終わったばかりの朝ドラ、「虎に翼」のよねさんの台詞に、「それを決めるのはお前じゃない。どの地獄で 何と戦いたいのか、決めるのは彼女だ」というのがあった。地獄、というと言葉が強いけれど、どうせ戦うんだったら、どこで、何と戦うかを決めるのは自分自身でありたい。たむ選手が言う「本当の地獄」が何を指すのか、すず選手は何と戦うのか。そして名古屋で最後にリングに立っていたひとりに、スターダム最強の象徴が手渡される。
地獄、という意味では第6試合のコズエンvsH.A.T.E.のイリミネーションマッチもなかなかだった。なつぽい選手の持つ白いワンダー王座をかけて、5日名古屋大会ではなつぽいvsテクラ、というカードが組まれている。この二人にも歴史があり、ユニットを違えたことで辛い別れがあった。お互いの心残りがようやく、タイトルマッチという形でぶつかり合う。前哨戦となったこの日、H.A.T.E.入りしてからのとりつくしまもない表情ではなく、なんと笑みも浮かべてちゃんと握手をして始まったなつぽいとテクラ。途中、H.A.T.E勢のセコンド介入もテクラは拒否をし、ああ、なつぽいとは誰にも邪魔されずにピュアな気持ちで向かい合いたいんだな、と思ったら、最後の最後になんと新日本プロレスのバレットクラブWAR DOGS、クラーク・コナーズが飛び込んできてなつぽいにスピア。高笑いするテクラ。あんまりな結末だった。
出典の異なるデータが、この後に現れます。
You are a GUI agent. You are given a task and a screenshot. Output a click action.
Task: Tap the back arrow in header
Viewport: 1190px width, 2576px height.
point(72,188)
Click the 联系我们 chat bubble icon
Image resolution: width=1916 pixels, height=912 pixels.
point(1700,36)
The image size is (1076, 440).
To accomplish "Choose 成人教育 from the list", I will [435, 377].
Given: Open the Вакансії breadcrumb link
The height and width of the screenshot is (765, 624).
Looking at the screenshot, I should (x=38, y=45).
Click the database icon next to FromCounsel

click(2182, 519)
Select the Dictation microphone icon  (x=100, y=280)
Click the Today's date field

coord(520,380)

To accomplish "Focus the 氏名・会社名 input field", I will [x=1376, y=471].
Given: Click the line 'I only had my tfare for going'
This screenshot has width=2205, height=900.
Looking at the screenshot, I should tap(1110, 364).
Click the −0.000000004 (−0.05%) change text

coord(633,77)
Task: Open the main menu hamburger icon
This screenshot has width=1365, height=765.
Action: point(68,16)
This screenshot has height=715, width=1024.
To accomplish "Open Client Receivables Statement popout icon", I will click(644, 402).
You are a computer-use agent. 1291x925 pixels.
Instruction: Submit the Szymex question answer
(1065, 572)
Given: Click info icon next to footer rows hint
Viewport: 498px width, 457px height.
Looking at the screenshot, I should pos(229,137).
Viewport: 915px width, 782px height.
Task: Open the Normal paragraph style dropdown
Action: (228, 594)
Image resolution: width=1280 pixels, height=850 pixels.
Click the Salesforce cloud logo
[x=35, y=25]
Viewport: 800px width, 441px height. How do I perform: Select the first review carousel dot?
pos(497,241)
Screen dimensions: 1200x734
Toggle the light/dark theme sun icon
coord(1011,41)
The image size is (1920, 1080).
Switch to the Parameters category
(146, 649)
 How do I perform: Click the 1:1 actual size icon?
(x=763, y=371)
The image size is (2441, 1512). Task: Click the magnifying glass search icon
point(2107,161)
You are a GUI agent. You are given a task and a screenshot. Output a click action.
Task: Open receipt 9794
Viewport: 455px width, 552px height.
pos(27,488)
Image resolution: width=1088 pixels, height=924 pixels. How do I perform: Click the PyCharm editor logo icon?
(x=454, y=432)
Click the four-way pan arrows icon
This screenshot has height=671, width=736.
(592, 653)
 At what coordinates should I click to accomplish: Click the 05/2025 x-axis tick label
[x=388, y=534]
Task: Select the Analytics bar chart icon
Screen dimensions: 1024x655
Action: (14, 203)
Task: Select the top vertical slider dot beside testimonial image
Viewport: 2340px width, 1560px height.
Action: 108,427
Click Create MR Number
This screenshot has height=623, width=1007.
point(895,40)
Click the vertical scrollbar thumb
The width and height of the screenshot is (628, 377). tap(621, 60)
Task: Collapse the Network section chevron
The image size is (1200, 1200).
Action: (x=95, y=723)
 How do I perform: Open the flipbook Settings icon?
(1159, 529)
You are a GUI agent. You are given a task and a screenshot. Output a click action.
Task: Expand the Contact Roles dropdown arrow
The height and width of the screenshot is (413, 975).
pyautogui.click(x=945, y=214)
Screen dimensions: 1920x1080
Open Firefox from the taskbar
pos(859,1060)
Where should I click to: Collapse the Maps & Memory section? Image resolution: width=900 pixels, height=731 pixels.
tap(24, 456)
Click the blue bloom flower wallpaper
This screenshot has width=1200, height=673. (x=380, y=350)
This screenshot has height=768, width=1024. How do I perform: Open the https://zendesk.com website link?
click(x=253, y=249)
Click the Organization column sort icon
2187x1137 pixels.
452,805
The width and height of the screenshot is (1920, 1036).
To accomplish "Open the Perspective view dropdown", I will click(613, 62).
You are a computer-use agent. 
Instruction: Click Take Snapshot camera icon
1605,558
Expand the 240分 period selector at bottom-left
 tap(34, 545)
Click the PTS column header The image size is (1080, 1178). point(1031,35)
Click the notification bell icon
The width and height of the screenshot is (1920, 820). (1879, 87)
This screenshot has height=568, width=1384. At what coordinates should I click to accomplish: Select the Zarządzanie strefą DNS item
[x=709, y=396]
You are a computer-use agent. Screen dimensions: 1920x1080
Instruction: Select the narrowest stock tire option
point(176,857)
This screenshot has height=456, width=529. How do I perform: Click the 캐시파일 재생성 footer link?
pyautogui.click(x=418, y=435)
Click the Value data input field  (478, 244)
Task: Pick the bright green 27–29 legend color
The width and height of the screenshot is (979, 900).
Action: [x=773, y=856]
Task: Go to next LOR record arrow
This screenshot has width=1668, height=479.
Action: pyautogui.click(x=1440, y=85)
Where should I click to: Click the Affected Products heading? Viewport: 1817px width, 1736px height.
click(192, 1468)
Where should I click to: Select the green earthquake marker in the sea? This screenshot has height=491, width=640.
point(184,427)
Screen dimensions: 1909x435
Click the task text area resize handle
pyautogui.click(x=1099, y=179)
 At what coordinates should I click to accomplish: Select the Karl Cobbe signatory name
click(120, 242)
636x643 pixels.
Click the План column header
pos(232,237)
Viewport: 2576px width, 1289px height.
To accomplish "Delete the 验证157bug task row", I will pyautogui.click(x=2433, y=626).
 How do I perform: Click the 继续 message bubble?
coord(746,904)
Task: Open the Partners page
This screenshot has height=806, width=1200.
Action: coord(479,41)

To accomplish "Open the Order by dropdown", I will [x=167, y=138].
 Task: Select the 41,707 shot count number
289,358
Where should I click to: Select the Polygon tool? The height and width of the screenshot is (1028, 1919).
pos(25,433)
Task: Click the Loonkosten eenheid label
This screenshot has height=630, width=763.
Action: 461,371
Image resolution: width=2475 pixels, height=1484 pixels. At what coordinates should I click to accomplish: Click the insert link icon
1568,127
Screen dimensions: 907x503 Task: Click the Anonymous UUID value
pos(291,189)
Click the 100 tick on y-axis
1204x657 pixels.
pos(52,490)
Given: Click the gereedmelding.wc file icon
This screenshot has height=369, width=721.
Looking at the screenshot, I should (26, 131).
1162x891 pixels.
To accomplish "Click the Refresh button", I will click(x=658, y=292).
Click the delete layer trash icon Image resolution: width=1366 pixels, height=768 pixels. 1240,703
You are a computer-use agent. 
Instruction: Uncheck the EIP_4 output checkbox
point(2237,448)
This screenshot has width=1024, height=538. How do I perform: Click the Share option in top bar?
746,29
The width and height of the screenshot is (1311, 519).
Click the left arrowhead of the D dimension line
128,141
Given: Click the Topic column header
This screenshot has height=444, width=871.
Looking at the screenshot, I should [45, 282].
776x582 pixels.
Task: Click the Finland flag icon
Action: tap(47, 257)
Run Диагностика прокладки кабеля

テクラにとってはこれは、2年前になつぽいがユニットを出ていって自分を泣かせた復讐なんだという。そんな仕返しの仕方、ある? なつぽいはこの地獄とどう戦うのだろうか。そもそも、この地獄と戦うことをなつぽいは納得できるだろうか。決めるのは自分だ、とよねさんは言うけれど、タイトルマッチは決まってしまっている。戦わない、という選択はなつぽいには、ないのだ。